Somos o que Somos
Filmes - Drama, Suspense
Somos o que Somos (2013)
(We Are What We Are)
  • País: EUA
  • Classificação: 18 anos
  • Estreia: 13 de Dezembro de 2013
  • Duração: 100 min.

Somos o que Somos | Crítica

Terror com pretensões de filme indie do campo não se decide entre a ironia e a gravidade

Vai longe a tradição no cinema americano dos caipiras canibais, vilões de filmes de terror que não fazem concessões, particularmente nos anos 1970, como O Massacre da Serra Elétrica e Quadrilha de Sádicos. Apesar da familiaridade, Somos o que Somos (We Are What We Are) evita essa tradição e busca se filiar com uma mais em voga em festivais, derivada dos longas de Terrence Malick: a do filme indie do campo.

Remake hollywoodiano do terror mexicano Somos lo que Hay, de 2010, o longa se ambienta nas montanhas Catskill, ao Sul de Nova York, onde o diretor Jim Mickle já havia feito em 2010 o terror de vampiros e zumbis Stake Land. Não há criaturas aberrantes em Somos o que Somos, pelo menos não à primeira vista. Na trama, a reclusa família Parker vê seus bizarros costumes ameaçados quando uma chuva torrencial atinge sua cidade, o que força as irmãs adolescentes Iris e Rose a assumir a responsabilidade e lidar com os segredos da casa.

Da escolha das protagonistas Julia Garner e Ambyr Childers, com sua fotogenia de anjo, passando pela fotografia meio sépia, até a disposição de enquadrar tudo com simetria, Somos o que Somos lembra os longas típicos de um Festival de Sundance (como Martha Marcy May Marlene, também rodado nas Catskills). O problema é que Mickle não parece ter muita vocação para esse tipo de filme (ou para qualquer outro, dados os erros de continuidade), e Somos o que Somos não vai muito além da emulação de outros estilos, indeciso ainda entre ser grave e ser irônico.

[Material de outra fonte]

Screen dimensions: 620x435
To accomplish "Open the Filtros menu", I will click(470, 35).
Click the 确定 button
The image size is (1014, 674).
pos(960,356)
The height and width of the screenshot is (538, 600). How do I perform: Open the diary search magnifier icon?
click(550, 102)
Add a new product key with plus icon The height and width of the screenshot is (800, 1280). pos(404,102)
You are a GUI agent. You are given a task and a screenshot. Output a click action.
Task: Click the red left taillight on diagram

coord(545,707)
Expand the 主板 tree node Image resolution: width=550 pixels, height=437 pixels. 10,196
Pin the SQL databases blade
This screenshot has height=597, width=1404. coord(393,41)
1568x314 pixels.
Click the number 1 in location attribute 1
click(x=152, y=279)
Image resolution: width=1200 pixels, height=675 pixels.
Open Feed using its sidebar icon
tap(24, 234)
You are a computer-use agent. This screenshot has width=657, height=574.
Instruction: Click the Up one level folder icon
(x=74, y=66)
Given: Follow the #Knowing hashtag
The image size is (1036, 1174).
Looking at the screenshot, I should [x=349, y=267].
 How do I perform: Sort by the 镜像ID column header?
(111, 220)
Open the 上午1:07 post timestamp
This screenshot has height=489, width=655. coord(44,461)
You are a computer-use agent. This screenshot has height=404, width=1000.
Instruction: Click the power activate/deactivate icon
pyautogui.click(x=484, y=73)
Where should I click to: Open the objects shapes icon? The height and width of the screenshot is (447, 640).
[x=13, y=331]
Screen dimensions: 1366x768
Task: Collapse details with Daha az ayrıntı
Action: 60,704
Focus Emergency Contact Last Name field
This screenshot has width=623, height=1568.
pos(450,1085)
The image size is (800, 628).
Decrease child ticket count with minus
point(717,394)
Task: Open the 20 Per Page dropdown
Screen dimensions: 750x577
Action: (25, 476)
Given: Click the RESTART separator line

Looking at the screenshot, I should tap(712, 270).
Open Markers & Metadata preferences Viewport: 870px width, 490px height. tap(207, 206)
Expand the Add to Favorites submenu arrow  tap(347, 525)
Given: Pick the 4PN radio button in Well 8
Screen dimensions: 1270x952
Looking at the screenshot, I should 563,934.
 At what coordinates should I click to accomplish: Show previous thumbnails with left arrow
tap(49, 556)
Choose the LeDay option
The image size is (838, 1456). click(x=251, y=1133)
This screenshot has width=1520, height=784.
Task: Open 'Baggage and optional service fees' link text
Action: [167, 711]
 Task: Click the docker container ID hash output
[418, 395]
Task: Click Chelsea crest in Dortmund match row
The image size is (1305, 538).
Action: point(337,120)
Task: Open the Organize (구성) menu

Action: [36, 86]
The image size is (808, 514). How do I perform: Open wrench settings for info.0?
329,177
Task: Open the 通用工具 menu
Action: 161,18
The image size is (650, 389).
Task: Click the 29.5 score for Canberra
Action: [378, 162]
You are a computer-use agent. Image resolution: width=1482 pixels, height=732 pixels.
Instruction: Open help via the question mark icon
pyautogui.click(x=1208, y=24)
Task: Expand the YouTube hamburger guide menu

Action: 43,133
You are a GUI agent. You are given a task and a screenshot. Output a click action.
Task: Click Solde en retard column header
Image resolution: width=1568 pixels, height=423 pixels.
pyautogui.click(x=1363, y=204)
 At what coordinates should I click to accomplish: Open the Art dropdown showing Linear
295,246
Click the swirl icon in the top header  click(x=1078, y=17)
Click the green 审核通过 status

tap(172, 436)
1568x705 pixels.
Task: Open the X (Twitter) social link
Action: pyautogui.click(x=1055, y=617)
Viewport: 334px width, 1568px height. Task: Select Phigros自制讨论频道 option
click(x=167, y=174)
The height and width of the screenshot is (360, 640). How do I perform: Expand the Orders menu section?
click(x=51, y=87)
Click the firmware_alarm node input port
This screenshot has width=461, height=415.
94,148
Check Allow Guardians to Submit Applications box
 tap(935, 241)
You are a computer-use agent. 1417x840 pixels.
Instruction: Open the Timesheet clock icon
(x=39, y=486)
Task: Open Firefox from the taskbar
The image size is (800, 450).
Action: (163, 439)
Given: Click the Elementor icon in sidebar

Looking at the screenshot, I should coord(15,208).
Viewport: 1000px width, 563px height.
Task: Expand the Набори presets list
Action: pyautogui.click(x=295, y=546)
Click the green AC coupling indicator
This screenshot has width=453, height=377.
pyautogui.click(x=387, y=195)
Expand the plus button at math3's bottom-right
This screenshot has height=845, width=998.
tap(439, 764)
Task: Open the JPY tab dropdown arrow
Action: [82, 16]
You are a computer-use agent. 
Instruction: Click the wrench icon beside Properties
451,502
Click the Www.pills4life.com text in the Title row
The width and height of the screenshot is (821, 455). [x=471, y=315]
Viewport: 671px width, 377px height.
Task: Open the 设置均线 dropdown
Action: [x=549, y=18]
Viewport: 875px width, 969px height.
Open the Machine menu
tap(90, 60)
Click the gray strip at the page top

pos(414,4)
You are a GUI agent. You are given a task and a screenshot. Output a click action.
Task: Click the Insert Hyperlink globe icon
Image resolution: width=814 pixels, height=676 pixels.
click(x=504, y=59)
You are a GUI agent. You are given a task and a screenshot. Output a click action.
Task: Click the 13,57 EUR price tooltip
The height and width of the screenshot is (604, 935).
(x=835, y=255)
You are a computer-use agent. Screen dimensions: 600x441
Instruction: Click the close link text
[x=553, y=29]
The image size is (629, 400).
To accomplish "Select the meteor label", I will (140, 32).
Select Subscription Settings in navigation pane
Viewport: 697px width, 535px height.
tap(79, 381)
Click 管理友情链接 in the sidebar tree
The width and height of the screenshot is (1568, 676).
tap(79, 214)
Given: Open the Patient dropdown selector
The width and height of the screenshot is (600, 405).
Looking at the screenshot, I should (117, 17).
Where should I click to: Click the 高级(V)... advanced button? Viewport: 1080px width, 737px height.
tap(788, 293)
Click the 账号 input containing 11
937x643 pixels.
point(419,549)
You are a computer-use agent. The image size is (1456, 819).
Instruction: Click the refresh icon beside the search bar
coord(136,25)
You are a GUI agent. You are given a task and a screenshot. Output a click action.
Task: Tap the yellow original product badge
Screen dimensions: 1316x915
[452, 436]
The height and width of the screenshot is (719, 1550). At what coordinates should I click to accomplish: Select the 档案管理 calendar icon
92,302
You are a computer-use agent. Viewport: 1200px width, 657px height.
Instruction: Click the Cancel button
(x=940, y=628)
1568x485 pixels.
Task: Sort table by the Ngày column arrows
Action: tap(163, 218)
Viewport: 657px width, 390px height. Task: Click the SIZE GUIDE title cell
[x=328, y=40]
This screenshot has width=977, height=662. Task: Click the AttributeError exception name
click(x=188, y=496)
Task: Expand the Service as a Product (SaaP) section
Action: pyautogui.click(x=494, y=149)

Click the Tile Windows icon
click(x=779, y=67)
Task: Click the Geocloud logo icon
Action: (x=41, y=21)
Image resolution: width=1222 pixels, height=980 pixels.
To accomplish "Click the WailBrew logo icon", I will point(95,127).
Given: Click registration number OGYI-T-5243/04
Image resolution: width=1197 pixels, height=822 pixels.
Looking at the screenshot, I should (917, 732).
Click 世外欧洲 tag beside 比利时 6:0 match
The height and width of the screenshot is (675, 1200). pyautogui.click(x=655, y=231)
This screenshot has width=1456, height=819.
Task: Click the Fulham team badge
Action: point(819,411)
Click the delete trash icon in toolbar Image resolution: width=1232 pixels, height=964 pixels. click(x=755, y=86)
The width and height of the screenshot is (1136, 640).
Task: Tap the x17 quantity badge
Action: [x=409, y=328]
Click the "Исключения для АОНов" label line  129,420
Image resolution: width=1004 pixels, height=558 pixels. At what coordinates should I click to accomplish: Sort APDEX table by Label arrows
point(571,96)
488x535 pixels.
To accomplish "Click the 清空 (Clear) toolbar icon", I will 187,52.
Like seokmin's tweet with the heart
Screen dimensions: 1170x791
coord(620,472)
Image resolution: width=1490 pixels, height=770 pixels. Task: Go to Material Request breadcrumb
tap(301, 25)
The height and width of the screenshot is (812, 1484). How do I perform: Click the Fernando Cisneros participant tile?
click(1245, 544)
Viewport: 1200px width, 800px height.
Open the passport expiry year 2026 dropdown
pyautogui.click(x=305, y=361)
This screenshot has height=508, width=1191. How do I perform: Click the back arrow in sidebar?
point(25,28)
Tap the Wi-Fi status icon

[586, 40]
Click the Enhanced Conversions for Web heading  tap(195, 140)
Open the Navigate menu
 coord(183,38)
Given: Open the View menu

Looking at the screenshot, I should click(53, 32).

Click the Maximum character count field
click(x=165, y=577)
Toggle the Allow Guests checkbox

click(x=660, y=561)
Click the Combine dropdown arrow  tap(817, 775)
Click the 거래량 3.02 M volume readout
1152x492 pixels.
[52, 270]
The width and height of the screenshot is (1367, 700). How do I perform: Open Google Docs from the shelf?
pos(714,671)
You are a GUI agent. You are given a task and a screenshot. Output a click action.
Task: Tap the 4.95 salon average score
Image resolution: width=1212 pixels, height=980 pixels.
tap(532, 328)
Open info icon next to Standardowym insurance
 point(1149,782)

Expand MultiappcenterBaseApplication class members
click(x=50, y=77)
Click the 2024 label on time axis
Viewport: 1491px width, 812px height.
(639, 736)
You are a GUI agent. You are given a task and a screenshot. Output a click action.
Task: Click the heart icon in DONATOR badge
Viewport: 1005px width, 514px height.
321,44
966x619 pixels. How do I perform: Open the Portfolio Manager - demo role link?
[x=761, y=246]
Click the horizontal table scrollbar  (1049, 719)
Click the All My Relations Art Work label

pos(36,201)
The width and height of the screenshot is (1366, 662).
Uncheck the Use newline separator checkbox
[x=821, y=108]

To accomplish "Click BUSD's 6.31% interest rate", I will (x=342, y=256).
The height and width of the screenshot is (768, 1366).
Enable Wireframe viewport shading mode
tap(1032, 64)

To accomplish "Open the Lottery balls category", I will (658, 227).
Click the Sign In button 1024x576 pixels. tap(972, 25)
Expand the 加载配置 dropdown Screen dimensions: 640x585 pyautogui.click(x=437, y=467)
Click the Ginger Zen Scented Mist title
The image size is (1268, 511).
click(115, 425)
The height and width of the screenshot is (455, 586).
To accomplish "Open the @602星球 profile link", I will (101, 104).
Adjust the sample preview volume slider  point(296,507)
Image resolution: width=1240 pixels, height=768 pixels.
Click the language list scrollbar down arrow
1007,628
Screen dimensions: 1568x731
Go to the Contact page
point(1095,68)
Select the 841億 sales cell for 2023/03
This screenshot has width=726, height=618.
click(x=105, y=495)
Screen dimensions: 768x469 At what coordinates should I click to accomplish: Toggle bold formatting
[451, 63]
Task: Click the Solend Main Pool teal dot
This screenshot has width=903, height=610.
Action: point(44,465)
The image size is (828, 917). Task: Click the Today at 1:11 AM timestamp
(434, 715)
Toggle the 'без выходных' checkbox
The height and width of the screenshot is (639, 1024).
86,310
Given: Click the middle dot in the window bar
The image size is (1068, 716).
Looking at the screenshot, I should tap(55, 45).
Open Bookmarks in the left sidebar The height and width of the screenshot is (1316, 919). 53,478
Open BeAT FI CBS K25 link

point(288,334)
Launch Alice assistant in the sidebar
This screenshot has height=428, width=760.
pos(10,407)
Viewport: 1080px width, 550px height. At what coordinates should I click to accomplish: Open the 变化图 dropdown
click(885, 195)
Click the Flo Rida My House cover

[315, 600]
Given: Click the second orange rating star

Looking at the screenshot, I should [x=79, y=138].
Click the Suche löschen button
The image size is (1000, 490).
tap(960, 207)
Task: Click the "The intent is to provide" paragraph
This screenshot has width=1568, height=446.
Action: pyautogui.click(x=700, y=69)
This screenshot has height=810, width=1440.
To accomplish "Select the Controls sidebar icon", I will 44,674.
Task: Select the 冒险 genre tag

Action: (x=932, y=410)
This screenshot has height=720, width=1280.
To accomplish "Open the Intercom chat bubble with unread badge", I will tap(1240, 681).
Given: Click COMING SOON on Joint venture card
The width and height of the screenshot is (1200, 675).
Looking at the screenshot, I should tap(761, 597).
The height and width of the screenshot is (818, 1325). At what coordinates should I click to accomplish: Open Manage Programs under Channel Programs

A atuação desastrosa do ator Bill Sage, uma versão sem carisma de Bruce Campbell, como o pai das duas garotas, é a síntese dos problemas de tom de Somos o que Somos. Ele procura uma dúzia de caretas diferentes para transmitir seu misto de sofrimento e predestinação, mas só parece estar imitando outros patriarcas cegos de fé, de filmes melhores. A cara do ator Michael Parks no fim do filme, incrédulo diante de tudo isso que testemunhamos, acaba sendo o que de melhor Somos o que Somos tem a oferecer.

Somos o que Somos | Cinemas e horários

Nota do crítico (Regular) críticas de Filmes
 

Estou quase 3 anos atrasado, mas é assim, sempre assisto os filmes beem depois de lançados (mentira, esse conheci apenas hoje, em propaganda na TNT); Não costumo criticar atuações nem enredo, pra mim filme é filme... mas no caso de Somos o que Somos, achei muito devagar... podia ter rendido bem mais... não considerei terror em hipotese alguma (nem chega aos pés de um Colecionador de Ossos ou Albergue), estando mais para suspense. A história é bem explicada, o enredo é lerdo mas consistente; não achei "pontas soltas". O final não foi o previsível, juro que esperava outro. Se eu recomendo? Sim. Mas não como prioridade. Sabe aqueles dias, (hoje, hehehe) tipo de eleições, que você vota e nem nos HBO tem filme que lhe chame a atenção? Está chovendo, nem ao parque pode ir? Então, dia ideal para gastar 105 minutos!